The WFP is a UN organisation which has given 88 countries food aid throughout the past year.
The chairwoman of the Norwegian Nobel committee, Berit Reiss-Andersen, revealed the 2020 laureate at the Nobel Institute in Oslo.
In an interview with freelance journalist Stig Arild Pettersen, she said that the WFP was chosen in order to highlight “the importance of multilateralism and international organisations operating to resolve global problems,” drawing attention to all the anonymous faces throughout the world who cannot enjoy peace and security.
She said: “We are sending a signal to every nation who raises objections to international cooperation, we are sending a signal to the type of nationalism where the responsibility of global fears is not being faced.”

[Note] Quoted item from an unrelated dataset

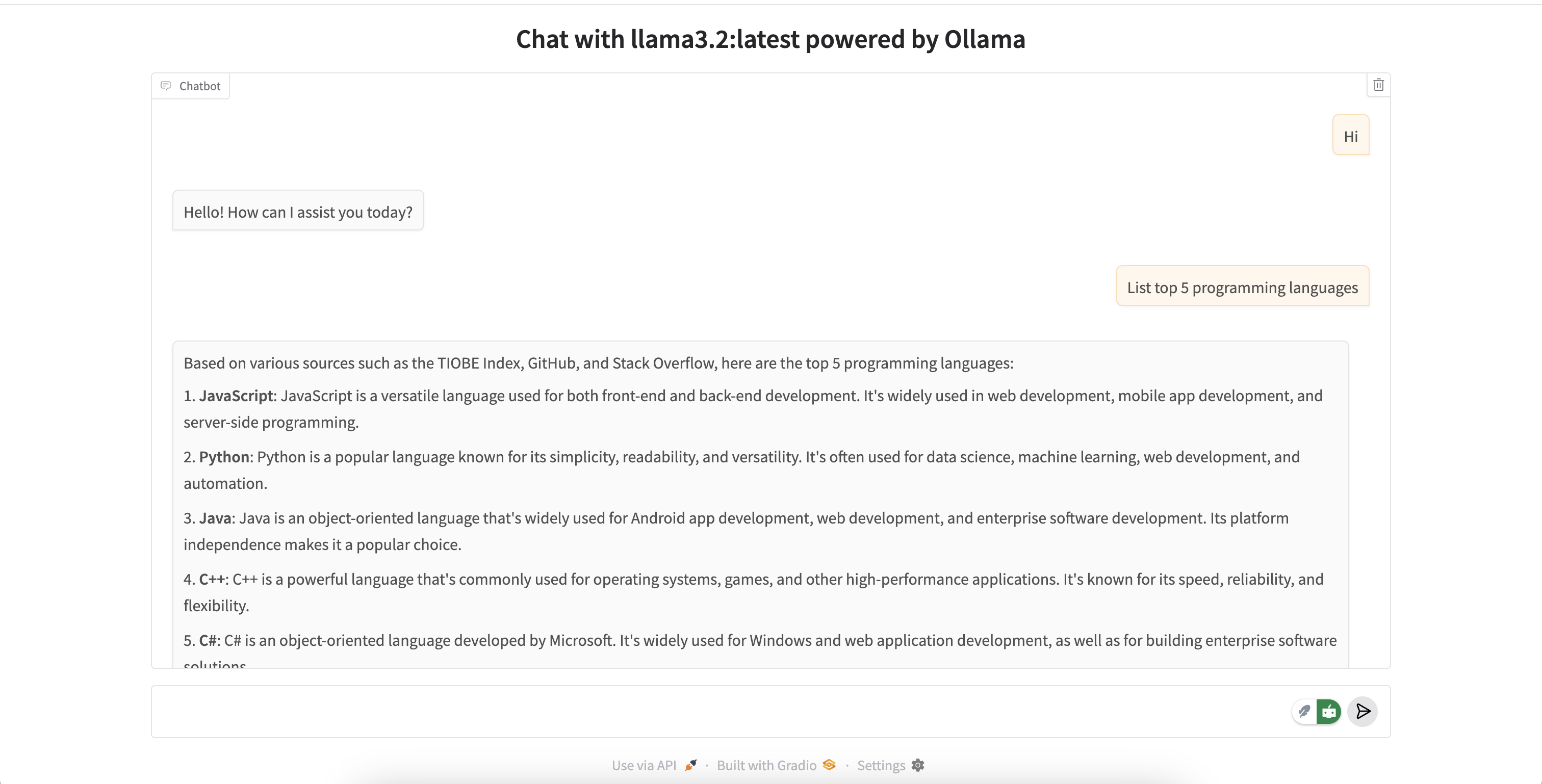Click the Settings gear icon
Image resolution: width=1542 pixels, height=784 pixels.
pos(918,765)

“Hunger is used as a weapon,” she said, when asked about the link between food and conflict. “Food is also sometimes a battle of resources, and lack of food caues weak infrastructure, instability, and conflicts among neighbours.”
Rebel held areas
In January, WFP arrived in areas controlled by the Sudan People’s Liberation Movement-North faction led by Abdelaziz El Hilu to assess the humanitarian needs in Blue Nile state. The rebel movement described the step as the beginning of the end of the policies of the deposed Al Bashir regime.
The arrival of the WFP team followed a visit to Yabus by WFP chief David Beasley in mid-December 2019, where he met faction leader Abdelaziz El Hilu.

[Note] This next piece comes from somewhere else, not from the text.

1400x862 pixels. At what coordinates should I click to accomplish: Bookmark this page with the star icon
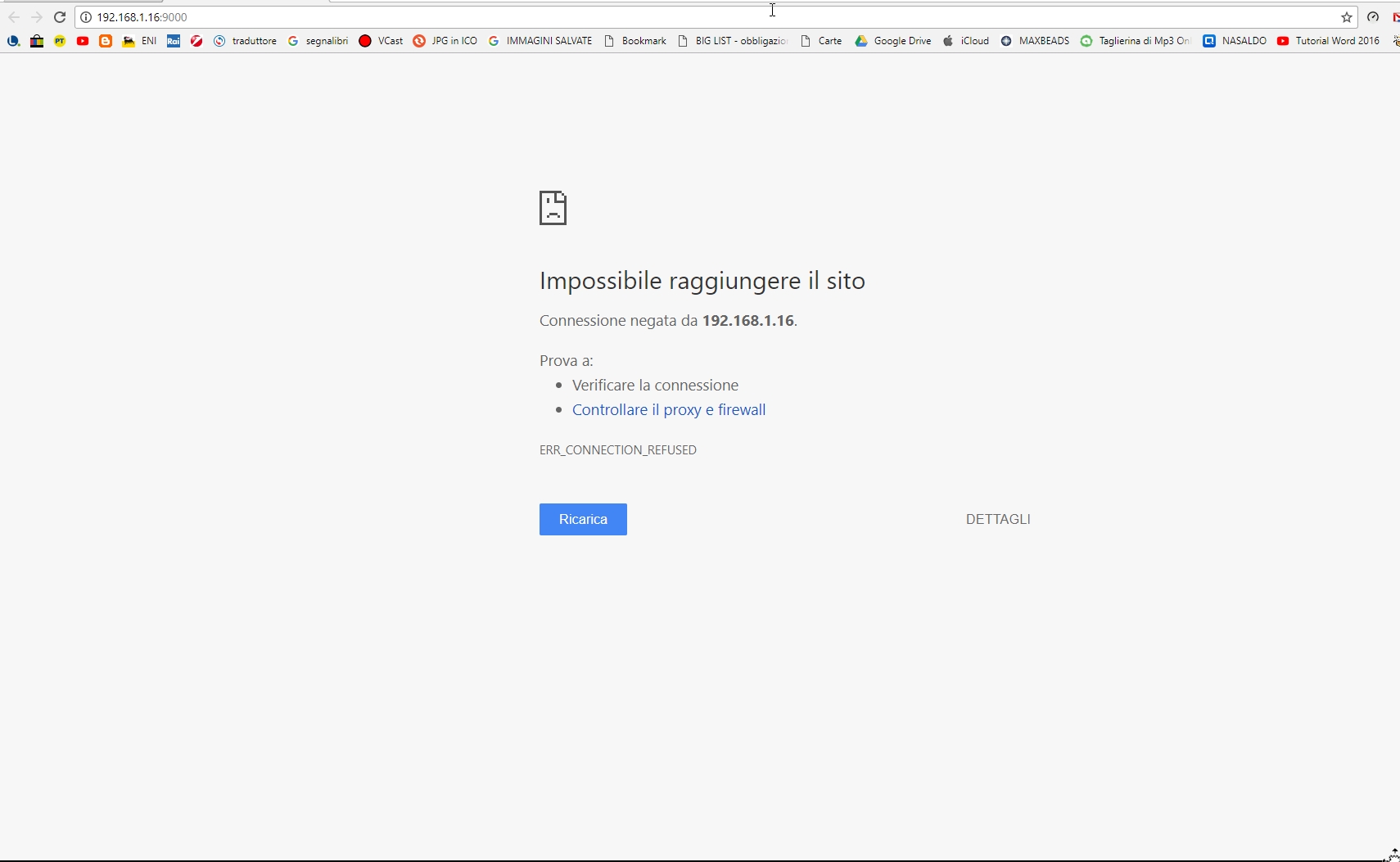1346,17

Last month, Sudan’s transitional government signed a joint agreement with the Sudan People’s Liberation Movement-North faction under the leadership of Abdelaziz El Hilu (SPLM-N El Hilu) in the Ethiopian capital of Addis Ababa, in the presence of dignitaries including Beasley. The agreement stipulates that the current cessation of hostilities will continue for the duration of the negotiation process.
On April 17, Radio Dabanga reported that WFP Sudan signed an agreement with the Ministry to import 200,000 tons of wheat, which is equivalent to about 10 per cent of the country’s required wheat import for 2020.
The government will repay WFP in Sudanese pounds, which will enable the Central Bank of Sudan to retain more than $50 million in hard currency needed for the import of other strategic commodities.
In September, the WFP announced that it would scale up emergency food assistance to reach nearly 160,000 people across Sudan following floods that have ravaged 17 of the country’s 18 states, leaving at least 115 people dead, untold material devastation to homes and farms, countless livestock drowned, and entire towns and villages left destitute.
“Rains and floods have been much worse than anyone could have anticipated, causing a national disaster,” said WFP Representative and Country Director in Sudan, Hameed Nuru, in a statement today.
”People have lost their homes, farmlands, schools ,and loved ones. Some of these people have lost everything.”
“WFP is also working to implement all necessary precautions during distributions to minimize the risk of contacting or spreading COVID-19 and ensure the safety of staff and the people we serve,” Nuru announced in September.
The statement says that WFP’s flood response to date has been made possible by donors, including German Federal Foreign Office, the United Kingdom’s Foreign Commonwealth & Development Office, and the United States Agency for International Development.